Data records
::::::::::
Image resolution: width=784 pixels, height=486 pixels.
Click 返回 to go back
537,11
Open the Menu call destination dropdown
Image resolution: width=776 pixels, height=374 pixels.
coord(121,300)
::::::::::
◆ **What you should do**
Render every line of the data records above as a Markdown table with two columns: Row for the row number and Line for the line. Leave out blank lines.

◆ **Reply to the exercise**
| Row | Line |
|---|---|
| 1 | Image resolution: width=784 pixels, height=486 pixels. |
| 2 | Click 返回 to go back |
| 3 | 537,11 |
| 4 | Open the Menu call destination dropdown |
| 5 | Image resolution: width=776 pixels, height=374 pixels. |
| 6 | coord(121,300) |